Sales of Namenda, our N-methyl-D-aspartate (or NMDA) receptor antagonist for the treatment of moderate and severe Alzheimer's disease grew 19%, an increase of $40,632 to $259,250 for the quarter ended June 30, 2009 as compared with June 30, 2008, of which $24,131 was due to volume and $16,501 was due to price.  During the third quarter of fiscal 2008, we received notification from several generic manufacturers that they filed ANDAs with Paragraph IV Certifications to obtain approval to market generic equivalents of Namenda.  In January 2008, we along with our licensing partner Merz Pharma GmbH & Co. KgaA commenced patent infringement litigation against these generic manufacturers.  A trial date has been set for April 5, 2010.  Namenda’s patent is set to expire in April 2015.

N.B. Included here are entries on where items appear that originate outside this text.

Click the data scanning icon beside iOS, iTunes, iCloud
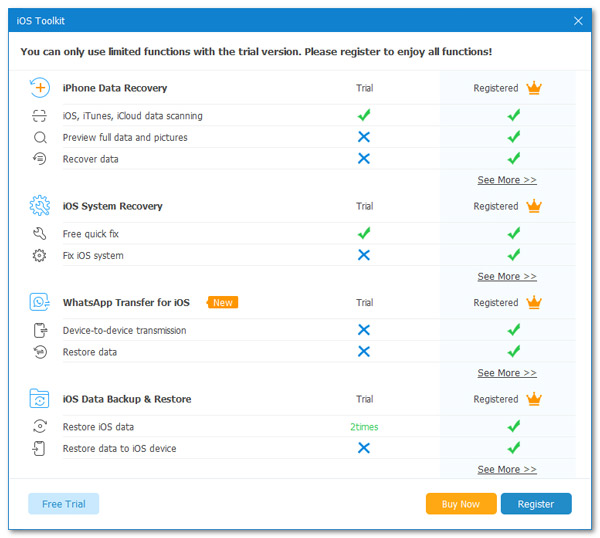 click(40, 116)
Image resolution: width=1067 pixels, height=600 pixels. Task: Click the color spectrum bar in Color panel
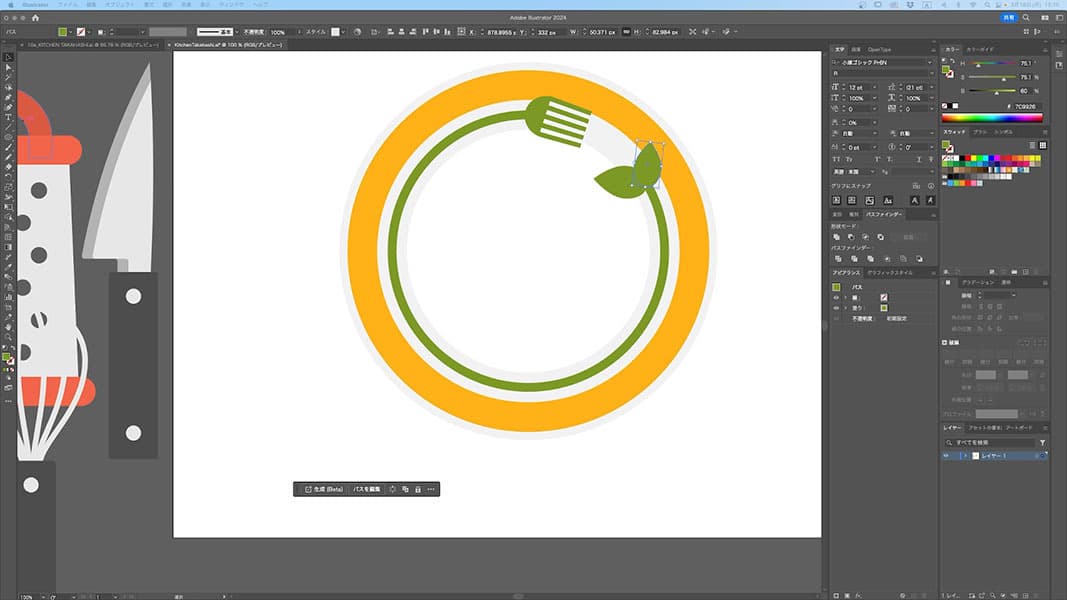(x=992, y=118)
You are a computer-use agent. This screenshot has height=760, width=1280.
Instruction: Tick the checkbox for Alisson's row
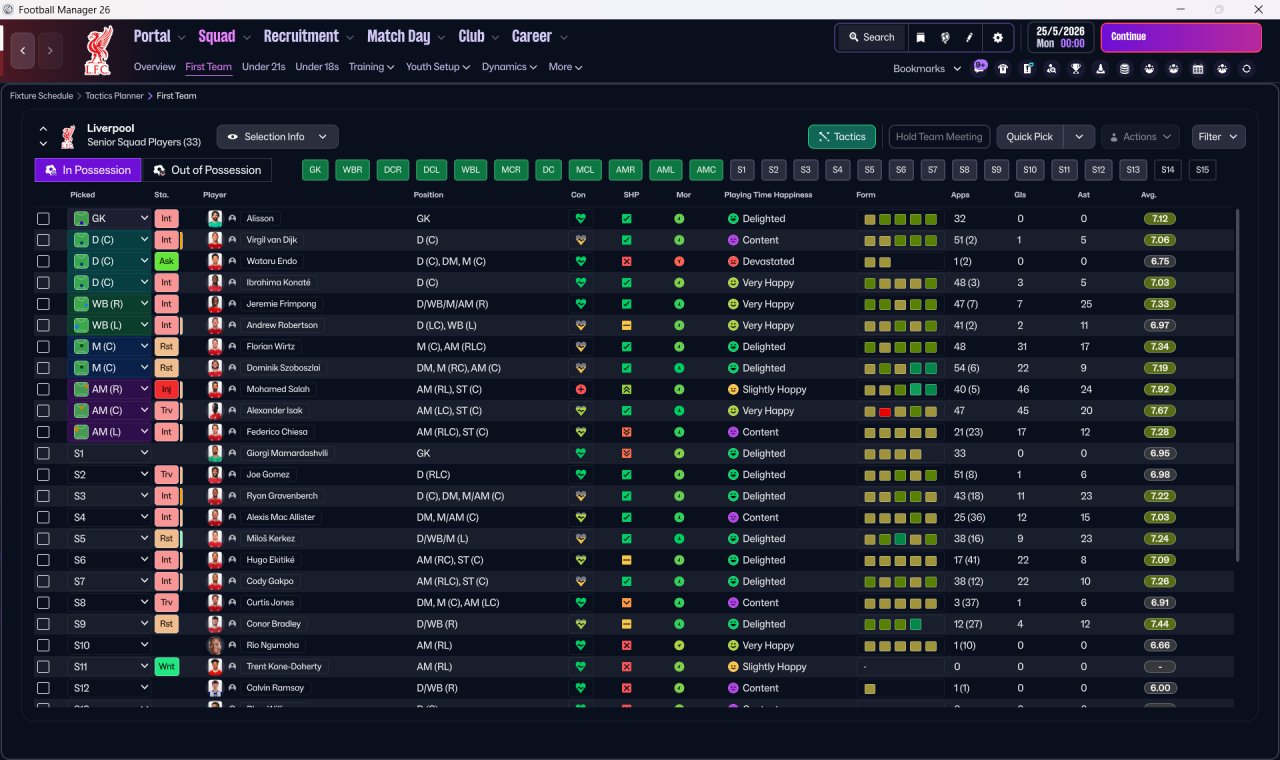[43, 219]
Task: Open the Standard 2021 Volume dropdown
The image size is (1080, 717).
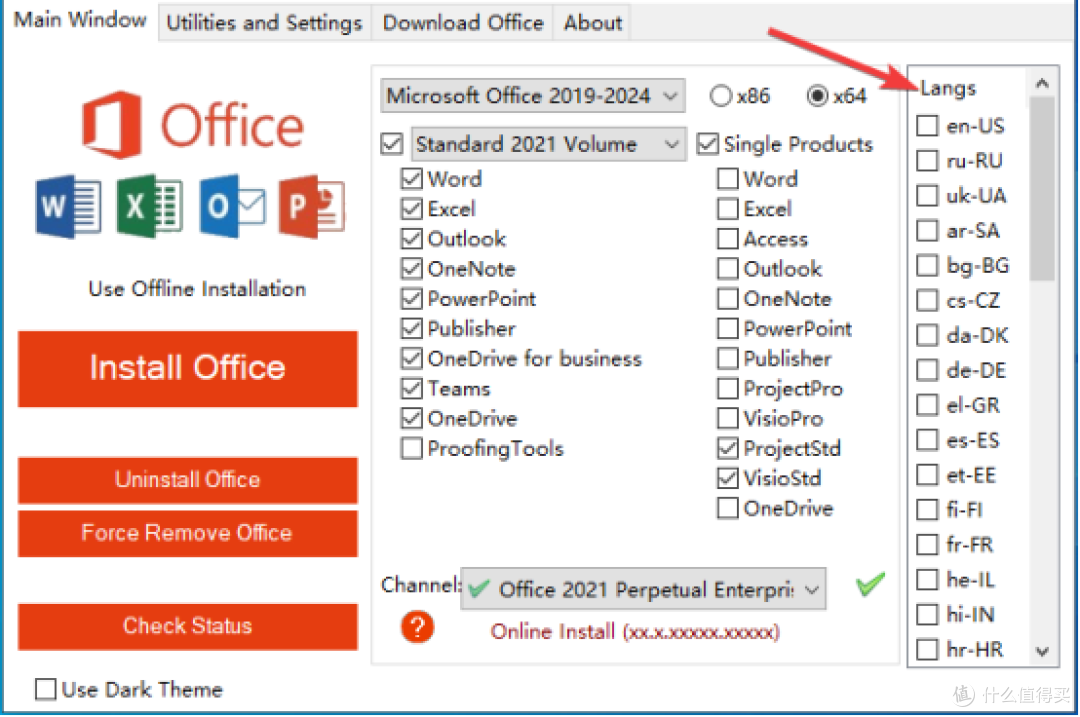Action: [x=548, y=144]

Sales of Bystolic (nebivolol hydrochloride), our beta-blocker indicated for the treatment of hypertension, launched in January 2008, achieved sales of $37,665 as compared to $4,374 for the quarter ended June 30, 2008.  Sales of Savella, a selective serotonin and norepinephrine dual reuptake inhibitor (or SNRI) for the management of fibromyalgia launched in May 2009, achieved sales of $9,609.  The remainder of the net sales change for the period presented was due principally to volume and price fluctuations of our older and non-promoted product lines.

Contract revenue for the current quarter was $47,709 compared to $54,153 in the same period last year, primarily due to co-promotion income from our co-marketing agreement with Sankyo for Benicar.  Forest had been co-promoting Benicar, indicated for the treatment of hypertension, since May 2002.  Pursuant to the agreement with Sankyo, active co-promotion of Benicar ended in the first quarter of fiscal 2009 and we now receive a gradually reducing residual royalty through March 2014.  We are no longer incurring any salesforce expenses for this product.

Interest income for the current quarter decreased over the same period last year primarily due to lower average rates of return offset by higher levels of invested funds.

Cost of sales as a percentage of net sales was 22.9% for the June 2009 quarter, as compared with 22.1% in the same period last year.

Selling, general and administrative expense decreased to $311,807 in the current quarter as compared to $342,955 in the same period last year primarily due to the one-time charge of $44,100 relating to the termination of the Azor co-promotion agreement.  Excluding this charge, selling, general and administrative expense increased 4.3% due mostly to launch activities for Bystolic and Savella.

Research and development expense increased to $147,126 in the current quarter as compared to $112,112 in the same period last year.  This increase is the result of the level of spending required to advance our current pipeline of development products.

Research and development expense also reflects the following:
 
 
·
In October 2008, we entered into a collaboration agreement with Phenomix Corporation (or Phenomix) to co-develop and co-promote dutogliptin.  Dutogliptin is Phenomix’ proprietary orally administered small molecule DPP-4 inhibitor currently in Phase III clinical development for Type II diabetes.  We expect to have top-line results for the first Phase III trial during the first half of calendar 2010 and we recently initiated additional Phase III trials for dutogliptin.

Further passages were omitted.